Polars being one of the best Python libraries to work with data, it’s still new and it lacks some functionalities you may find in pandas, for example.
But did you know there is a way to add your own custom functionality/method to Polars without having to go through the process and complexity of contributing to the codebase?
You can basically “register” your custom functionality to Polars’ namespace (expression, dataframe, lazyframe, and series).
If you want to follow along, here’s the link to the Github repo.

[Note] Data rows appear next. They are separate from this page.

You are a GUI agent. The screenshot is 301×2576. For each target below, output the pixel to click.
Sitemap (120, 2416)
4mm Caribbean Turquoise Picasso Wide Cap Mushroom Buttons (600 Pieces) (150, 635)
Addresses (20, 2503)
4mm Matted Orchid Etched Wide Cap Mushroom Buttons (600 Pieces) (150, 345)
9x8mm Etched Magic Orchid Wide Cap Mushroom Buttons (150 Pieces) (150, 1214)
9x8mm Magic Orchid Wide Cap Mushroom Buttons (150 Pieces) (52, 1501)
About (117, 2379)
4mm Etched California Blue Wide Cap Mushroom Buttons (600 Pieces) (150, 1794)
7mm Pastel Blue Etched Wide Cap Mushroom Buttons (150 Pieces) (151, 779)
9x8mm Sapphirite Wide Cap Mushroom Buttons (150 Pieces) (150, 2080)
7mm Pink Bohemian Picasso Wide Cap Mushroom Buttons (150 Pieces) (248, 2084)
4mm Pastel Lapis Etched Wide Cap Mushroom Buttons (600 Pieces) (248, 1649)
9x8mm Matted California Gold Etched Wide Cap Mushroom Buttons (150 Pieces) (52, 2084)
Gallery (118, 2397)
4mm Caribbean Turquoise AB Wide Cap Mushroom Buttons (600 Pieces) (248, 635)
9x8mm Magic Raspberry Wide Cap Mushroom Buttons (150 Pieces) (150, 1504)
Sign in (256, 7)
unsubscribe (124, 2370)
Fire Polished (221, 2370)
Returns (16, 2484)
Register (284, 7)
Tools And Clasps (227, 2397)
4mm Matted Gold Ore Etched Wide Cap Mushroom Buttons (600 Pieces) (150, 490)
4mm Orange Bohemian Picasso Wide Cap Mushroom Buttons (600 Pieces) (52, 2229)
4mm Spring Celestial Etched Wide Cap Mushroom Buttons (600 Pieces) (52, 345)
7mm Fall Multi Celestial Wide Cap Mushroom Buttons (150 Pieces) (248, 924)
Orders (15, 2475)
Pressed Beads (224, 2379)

2 Ways to Extend the Polars API
Technically there is one way of registering your functionality to Polars’ namespace, but you can do it in two different ways.
One way is to use the decorator explained in Polars’ website. For my use case, I’m adding a custom expression to title case string values.
import polars as pl
#define and register your custom functionality
@pl.api.register_expr_namespace('custom')
class CustomStringMethodsCollection:
def __init__(self, expr: pl.Expr):
self._expr = expr
def to_title_case(self) -> pl.Expr:
convert_to_title = (
pl.element().str.slice(0, 1).str.to_uppercase()
+
pl.element().str.slice(1).str.to_lowercase()
)
converted_elements = (
self._expr
.str.split(' ')
.arr.eval(convert_to_title)
.arr.join(separator=' ')
)
return converted_elements
# see if this works
df = pl.LazyFrame(
{'Name': ['mike mikEMiKe', 'SaRaH SarAhSarah MIKe', 'your name']}
)
print(
df.with_columns(
pl.col('Name').custom.to_title_case()
)
.collect()
)
'''
output:
shape: (3, 1)
┌───────────────────────┐
│ Name │
│ --- │
│ str │
╞═══════════════════════╡
│ Mike Mikemike │
│ Sarah Sarahsarah Mike │
│ Your Name │
└───────────────────────┘
'''
What you’d probably do in practice is to create a dedicated file to store custom expressions and reference them into your code. You can refer to this post on how I’m doing that.
Another way is to your custom method to the base class, explained in this thread in stack overflow
import polars as pl
def to_title_case(self) -> pl.Expr:
convert_to_title = (
pl.element().str.slice(0, 1).str.to_uppercase()
+
pl.element().str.slice(1).str.to_lowercase()
)
converted_elements = (
self
.str.split(' ')
.arr.eval(convert_to_title)
.arr.join(separator=' ')
)
return converted_elements
pl.Expr.to_title_case = to_title_case
df = pl.LazyFrame(
{'Name': ['mike mikEMiKe', 'SaRaH SarAhSarah MIKe', 'your name']}
)
print(
df.with_columns(
pl.col('Name').to_title_case()
)
.collect()
)
'''
output:
┌───────────────────────┐
│ Name │
│ --- │
│ str │
╞═══════════════════════╡
│ Mike Mikemike │
│ Sarah Sarahsarah Mike │
│ Your Name │
└───────────────────────┘
'''
You’re adding a custom method directly to the base class. The first approach is probably better especially when you have multiple custom functionalities you’re trying to implement.
Summary
Being able to add your own custom functionality enriches Polars’ potential even more. Polars is trying to catch up to a framework like pandas in terms of the number operations or things you can do. Until then, we just create what we need if that doesn’t yet exist in Polars 🙂